Complete step-by-step solution:
The complex number given to us is $ - 2i$ , comparing it to the standard form of the complex number $a + ib$ , we get –
$a = 0$ and $b = - 2$
We know that the polar form of $a + ib$ is $r\cos \theta + if\sin \theta $ -
$
   \Rightarrow r = \sqrt {0 + 4} = 2 \\
   \Rightarrow \cos \theta = \dfrac{0}{2} = 0 \\
   \Rightarrow \sin \theta = \dfrac{{ - 2}}{2} = - 1 \\
 $
We know that
$
 \Rightarrow \cos \dfrac{{3\pi }}{2} = 0 \\
   \Rightarrow \cos \theta = \cos \dfrac{{3\pi }}{2} \\
 $
And
$
 \Rightarrow \sin \dfrac{{3\pi }}{2} = - 1 \\
   \Rightarrow \sin \theta = \sin \dfrac{{3\pi }}{2} \\
 $
Hence, the polar form of $ - 2i$ is $2(\cos \dfrac{{3\pi }}{2} + i\sin \dfrac{{3\pi }}{2})$ .

Note: The complex numbers and real numbers are the two types of numbers.
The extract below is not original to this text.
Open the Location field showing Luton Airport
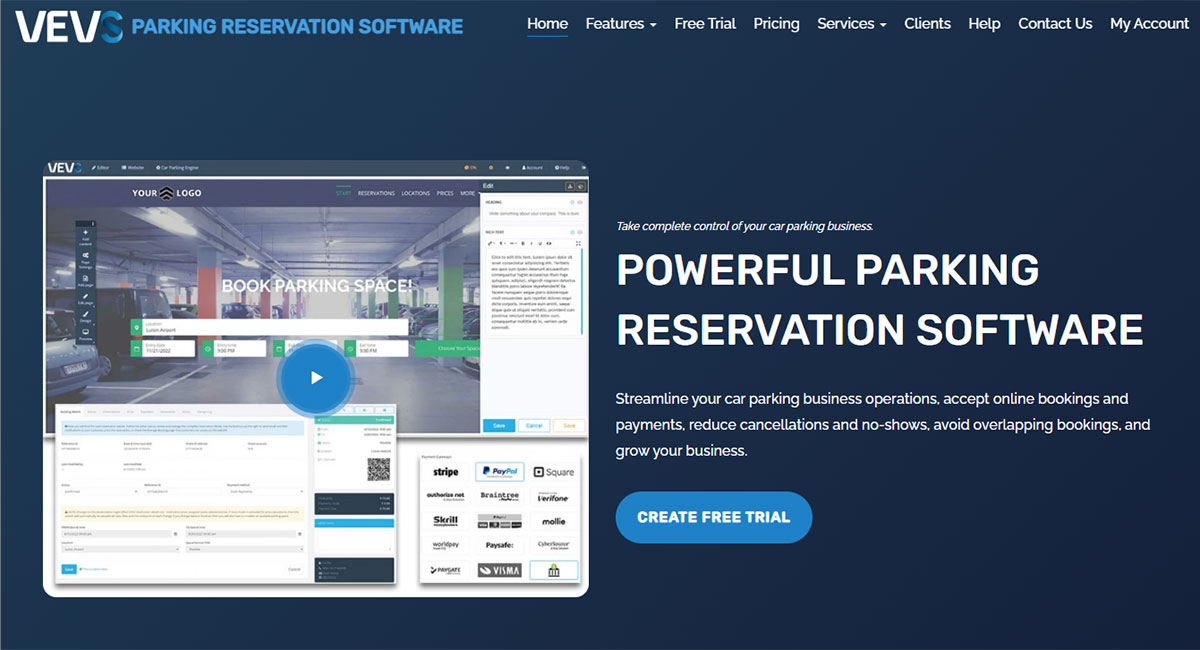Viewport: 1200px width, 650px height. click(270, 327)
A number that can be shown on the number line is known as a real number, and the numbers that cannot be shown on the number line is known as a complex number. We cannot find the square root of negative numbers, so we have supposed $\sqrt { - 1} $ to be iota $(i)$ , this way $\sqrt { - n} $ is written as $\sqrt n i$ . The complex number $a + ib$ is written as $(r,\theta )$. Thus the polar form of $ - 2i$ is written as $(2,\dfrac{{3\pi }}{2})$ . Converting complex numbers into a polar form is used for their expression on the graph paper, so, with a similar approach, we can convert any complex number into polar form.